Although I tend to agree with such critical analysis, I cannot forget the power and intensity of artworks created from the depths of the trouble subconscious, both in painting and poetry.  The greatest works of Robert Lowell, Anne Sexton, Frank O'Hara and, of course, Sylvia Plath, were crafted, in part at least, by their inner demons.

And this brings me where exactly?  I'd really like to know.              

Friday, January 1, 2010

New Art in a New Year - The Rebirth of Creativity

Too all artists, art lovers, art historians and anyone reading this post - I want to wish you all a healthy, happy and creative new year.  With these wishes of good spirit, comes the question where is art at now and where is it going?  Can anything original be created?  Or has it all been done before?  Trite, I know, but to many people I know, both art lovers and art haters,  the facts seem to point in one direction - the demise of creativity.
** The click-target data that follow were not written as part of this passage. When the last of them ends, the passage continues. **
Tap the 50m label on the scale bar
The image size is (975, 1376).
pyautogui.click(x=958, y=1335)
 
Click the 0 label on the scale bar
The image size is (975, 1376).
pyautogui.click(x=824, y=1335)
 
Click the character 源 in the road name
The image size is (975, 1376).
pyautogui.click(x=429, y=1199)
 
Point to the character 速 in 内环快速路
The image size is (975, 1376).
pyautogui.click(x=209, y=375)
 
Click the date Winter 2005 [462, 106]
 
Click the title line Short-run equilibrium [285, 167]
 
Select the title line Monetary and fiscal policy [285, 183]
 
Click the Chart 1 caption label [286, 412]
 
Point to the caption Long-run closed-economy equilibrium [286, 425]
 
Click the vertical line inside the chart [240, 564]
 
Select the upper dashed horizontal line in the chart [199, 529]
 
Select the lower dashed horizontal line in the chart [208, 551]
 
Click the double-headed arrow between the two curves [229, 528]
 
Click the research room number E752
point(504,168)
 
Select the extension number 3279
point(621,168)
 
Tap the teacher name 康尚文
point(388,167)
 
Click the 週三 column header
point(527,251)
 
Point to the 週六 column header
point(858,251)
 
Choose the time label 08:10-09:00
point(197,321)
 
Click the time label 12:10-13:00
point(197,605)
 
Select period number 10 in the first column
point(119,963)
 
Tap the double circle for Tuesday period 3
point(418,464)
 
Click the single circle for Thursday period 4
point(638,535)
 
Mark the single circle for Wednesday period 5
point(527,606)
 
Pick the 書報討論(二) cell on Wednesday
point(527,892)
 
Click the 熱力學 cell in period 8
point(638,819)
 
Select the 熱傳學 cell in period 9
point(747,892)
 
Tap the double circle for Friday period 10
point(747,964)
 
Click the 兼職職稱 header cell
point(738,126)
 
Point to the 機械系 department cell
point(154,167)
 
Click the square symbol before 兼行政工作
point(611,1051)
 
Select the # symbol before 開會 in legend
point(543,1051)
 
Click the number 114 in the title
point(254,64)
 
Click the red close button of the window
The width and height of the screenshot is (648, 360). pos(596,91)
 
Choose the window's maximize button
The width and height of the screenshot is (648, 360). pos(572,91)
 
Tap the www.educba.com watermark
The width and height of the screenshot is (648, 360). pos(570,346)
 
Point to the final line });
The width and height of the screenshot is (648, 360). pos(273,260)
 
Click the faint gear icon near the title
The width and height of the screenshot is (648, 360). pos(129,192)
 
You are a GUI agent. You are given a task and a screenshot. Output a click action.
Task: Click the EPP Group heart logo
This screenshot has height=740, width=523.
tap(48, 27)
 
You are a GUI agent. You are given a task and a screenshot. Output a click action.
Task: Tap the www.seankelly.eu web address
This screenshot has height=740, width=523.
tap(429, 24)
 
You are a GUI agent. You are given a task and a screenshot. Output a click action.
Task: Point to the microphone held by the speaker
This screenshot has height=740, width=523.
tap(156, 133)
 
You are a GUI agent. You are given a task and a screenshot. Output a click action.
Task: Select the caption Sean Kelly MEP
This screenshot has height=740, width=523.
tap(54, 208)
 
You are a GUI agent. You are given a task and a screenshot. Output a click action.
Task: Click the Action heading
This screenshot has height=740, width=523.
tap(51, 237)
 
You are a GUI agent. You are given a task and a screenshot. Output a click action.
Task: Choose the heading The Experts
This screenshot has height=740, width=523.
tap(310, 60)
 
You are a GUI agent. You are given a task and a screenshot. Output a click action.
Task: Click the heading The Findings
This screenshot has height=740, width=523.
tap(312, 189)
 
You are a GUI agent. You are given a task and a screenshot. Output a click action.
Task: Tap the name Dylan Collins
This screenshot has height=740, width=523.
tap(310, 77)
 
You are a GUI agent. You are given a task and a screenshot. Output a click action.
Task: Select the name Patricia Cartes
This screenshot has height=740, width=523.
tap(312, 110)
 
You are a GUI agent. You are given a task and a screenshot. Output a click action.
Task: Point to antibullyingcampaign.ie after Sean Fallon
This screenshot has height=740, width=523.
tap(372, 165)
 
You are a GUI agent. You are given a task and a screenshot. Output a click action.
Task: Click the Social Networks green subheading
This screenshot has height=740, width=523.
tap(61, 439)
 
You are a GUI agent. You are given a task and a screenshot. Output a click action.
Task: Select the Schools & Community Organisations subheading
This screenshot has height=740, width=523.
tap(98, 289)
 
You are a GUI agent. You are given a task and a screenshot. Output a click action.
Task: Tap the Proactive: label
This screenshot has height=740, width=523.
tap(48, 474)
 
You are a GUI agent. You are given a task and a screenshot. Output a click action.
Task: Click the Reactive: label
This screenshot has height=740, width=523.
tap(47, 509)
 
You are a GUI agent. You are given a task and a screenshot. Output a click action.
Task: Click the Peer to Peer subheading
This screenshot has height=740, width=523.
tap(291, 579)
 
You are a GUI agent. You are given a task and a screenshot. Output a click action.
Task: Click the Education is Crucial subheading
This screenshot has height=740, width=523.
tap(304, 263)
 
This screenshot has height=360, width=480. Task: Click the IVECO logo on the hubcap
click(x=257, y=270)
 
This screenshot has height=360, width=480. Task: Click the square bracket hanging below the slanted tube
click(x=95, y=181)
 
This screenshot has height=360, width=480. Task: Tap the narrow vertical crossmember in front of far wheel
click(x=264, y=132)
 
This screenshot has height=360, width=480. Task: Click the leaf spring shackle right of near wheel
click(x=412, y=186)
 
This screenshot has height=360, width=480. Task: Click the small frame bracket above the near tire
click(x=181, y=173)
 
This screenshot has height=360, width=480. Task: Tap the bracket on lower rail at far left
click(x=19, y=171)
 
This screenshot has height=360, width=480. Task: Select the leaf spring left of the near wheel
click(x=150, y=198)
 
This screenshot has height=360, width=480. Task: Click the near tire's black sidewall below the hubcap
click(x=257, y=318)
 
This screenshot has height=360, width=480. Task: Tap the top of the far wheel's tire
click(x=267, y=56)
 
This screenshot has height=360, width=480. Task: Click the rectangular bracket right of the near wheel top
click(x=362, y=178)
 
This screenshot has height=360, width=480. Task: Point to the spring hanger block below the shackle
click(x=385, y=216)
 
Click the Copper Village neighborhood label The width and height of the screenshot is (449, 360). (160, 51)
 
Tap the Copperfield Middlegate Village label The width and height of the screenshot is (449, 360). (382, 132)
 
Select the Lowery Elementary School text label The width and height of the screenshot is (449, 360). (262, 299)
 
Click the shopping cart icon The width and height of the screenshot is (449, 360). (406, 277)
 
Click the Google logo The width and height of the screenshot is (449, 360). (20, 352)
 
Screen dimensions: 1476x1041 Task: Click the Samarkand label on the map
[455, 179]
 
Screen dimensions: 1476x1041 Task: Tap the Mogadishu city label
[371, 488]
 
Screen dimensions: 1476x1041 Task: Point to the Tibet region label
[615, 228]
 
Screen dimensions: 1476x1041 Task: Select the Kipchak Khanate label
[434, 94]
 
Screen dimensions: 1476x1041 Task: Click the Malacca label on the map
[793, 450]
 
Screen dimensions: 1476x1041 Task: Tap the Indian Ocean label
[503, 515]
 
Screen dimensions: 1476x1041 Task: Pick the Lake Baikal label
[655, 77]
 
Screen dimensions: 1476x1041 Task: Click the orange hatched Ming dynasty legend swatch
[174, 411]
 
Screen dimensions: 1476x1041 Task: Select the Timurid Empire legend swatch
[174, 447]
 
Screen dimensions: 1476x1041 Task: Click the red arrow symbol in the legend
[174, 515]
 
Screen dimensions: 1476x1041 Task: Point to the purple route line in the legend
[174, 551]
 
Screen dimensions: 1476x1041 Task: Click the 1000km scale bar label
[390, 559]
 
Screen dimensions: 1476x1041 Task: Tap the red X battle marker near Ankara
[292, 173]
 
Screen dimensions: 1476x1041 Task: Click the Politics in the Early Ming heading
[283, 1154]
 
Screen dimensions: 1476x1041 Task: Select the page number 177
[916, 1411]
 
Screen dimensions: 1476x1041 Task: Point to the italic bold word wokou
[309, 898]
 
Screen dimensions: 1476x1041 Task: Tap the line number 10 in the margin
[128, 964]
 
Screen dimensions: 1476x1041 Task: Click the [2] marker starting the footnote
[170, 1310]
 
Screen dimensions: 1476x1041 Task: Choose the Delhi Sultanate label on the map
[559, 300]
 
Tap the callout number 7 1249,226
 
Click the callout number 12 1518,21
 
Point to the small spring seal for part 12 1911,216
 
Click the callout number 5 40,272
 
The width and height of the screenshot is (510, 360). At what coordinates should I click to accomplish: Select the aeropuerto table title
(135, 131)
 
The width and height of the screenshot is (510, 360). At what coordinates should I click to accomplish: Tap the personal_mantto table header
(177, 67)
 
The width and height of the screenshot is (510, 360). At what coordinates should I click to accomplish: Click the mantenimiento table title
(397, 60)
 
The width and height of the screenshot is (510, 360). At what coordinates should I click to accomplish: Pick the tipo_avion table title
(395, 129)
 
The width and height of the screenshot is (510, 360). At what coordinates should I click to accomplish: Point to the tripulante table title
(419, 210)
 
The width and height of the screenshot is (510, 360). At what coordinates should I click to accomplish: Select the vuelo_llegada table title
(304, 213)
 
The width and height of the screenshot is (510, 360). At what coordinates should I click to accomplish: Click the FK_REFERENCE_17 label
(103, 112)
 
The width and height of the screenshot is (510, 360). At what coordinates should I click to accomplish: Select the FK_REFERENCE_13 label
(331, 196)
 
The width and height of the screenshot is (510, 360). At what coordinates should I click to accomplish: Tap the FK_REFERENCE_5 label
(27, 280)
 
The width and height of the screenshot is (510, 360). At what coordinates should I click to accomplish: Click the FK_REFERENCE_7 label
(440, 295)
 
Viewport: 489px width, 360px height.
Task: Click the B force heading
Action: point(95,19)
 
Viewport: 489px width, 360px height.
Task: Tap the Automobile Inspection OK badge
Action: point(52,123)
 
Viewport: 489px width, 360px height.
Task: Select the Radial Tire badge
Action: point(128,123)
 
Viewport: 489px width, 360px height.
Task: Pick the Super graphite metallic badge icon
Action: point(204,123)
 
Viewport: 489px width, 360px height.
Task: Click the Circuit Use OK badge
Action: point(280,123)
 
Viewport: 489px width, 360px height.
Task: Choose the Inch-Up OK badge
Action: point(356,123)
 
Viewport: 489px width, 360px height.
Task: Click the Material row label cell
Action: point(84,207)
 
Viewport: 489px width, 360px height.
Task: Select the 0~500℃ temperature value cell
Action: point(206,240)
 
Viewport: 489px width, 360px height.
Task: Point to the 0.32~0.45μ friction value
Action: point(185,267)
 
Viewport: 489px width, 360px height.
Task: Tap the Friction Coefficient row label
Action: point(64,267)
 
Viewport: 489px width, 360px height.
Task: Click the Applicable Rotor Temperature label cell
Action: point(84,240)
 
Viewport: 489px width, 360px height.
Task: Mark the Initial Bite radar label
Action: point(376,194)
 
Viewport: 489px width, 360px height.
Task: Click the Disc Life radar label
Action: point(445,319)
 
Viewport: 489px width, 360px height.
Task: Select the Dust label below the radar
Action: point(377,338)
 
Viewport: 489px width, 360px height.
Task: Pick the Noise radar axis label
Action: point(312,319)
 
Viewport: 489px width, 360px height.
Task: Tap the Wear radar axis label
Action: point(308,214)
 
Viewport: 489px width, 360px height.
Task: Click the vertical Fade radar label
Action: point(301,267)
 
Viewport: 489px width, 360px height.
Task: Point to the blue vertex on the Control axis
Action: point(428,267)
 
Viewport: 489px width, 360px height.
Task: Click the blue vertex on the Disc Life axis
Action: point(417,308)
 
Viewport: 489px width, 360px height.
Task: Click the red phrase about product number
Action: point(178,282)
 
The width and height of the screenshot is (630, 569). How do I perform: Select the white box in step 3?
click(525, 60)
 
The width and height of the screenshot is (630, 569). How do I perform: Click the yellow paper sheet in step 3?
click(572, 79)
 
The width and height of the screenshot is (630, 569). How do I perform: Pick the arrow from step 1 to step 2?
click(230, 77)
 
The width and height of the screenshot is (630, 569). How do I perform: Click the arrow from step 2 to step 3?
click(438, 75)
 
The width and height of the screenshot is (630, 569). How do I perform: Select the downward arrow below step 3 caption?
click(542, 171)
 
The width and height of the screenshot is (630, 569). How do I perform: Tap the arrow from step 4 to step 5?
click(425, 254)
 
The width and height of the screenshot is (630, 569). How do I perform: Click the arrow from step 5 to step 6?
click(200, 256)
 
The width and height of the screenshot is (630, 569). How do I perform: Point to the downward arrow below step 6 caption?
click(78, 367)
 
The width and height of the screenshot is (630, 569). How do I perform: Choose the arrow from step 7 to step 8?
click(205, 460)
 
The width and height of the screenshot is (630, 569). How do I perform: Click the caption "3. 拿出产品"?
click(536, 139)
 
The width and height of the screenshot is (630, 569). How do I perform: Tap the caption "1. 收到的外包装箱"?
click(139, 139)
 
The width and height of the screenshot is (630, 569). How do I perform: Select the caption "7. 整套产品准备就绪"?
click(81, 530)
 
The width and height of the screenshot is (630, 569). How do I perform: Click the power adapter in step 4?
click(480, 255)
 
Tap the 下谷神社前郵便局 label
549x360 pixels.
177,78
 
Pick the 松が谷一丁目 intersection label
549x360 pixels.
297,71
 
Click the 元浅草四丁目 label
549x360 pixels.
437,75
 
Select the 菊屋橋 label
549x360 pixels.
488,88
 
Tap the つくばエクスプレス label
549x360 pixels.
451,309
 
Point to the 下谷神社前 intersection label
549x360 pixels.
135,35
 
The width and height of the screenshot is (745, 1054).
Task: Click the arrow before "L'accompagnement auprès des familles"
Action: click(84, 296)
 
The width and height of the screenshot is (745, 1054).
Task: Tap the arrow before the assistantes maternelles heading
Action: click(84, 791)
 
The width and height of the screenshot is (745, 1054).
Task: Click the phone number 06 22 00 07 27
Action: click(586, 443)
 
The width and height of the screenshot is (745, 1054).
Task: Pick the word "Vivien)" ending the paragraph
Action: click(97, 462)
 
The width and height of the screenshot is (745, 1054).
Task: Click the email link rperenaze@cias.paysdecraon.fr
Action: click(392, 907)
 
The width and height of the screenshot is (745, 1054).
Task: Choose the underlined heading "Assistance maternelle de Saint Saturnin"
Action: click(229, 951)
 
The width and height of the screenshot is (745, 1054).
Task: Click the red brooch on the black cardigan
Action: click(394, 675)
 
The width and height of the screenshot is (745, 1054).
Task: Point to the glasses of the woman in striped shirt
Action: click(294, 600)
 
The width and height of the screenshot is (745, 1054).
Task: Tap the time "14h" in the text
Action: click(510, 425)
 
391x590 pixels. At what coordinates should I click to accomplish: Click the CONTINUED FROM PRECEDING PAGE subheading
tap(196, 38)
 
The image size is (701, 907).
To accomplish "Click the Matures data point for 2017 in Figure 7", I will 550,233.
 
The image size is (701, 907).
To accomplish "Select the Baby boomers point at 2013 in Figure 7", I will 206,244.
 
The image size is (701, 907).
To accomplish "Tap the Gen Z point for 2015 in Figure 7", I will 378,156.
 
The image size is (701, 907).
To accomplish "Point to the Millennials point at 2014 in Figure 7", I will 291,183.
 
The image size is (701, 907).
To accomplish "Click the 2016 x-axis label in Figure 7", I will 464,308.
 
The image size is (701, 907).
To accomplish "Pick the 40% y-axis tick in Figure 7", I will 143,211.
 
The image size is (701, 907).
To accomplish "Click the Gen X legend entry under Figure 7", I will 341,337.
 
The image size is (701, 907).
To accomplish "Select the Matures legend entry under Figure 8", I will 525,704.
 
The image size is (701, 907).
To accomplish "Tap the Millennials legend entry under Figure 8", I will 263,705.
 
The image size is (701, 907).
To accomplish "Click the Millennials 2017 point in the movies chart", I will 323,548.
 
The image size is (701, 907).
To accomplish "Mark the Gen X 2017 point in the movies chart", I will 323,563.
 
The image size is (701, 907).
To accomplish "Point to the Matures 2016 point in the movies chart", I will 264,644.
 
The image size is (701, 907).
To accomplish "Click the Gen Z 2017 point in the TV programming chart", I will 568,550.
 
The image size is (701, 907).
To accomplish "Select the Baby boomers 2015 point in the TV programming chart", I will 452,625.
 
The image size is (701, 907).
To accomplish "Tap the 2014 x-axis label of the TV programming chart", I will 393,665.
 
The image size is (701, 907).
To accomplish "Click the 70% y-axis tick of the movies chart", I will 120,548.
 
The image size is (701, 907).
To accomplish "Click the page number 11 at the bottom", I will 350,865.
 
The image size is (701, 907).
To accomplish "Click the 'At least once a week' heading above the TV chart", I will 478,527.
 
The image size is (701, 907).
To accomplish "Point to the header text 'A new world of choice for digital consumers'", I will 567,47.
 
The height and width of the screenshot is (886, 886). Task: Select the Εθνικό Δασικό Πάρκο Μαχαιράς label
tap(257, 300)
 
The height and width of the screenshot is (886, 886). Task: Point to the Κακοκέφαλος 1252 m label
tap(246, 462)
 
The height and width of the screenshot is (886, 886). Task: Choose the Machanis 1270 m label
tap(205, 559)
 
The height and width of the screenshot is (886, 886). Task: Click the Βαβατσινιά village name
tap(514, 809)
I, however, am of the belief that creativity is not dead; that there is still untapped originality in many of us.  But it takes time, hard work, dedication and strength - strength to believe in ourselves, strength to overcome our own fears and feelings of inadequacy and strength to confront those who will stand in our way because of their own insecurities.

Genuine creativity is a gift that cannot be feared as it will be wasted.  And right now, we need all the force and power and pain that truly creative art produces.  I'm tired of leaving galleries feeling, well, tired.  I want to walk out feeling elated or angry, excited or terrified.  Honestly, I just want to FEEL.

And when I do, and I know I will, I'll tell the world that creativity is alive and well.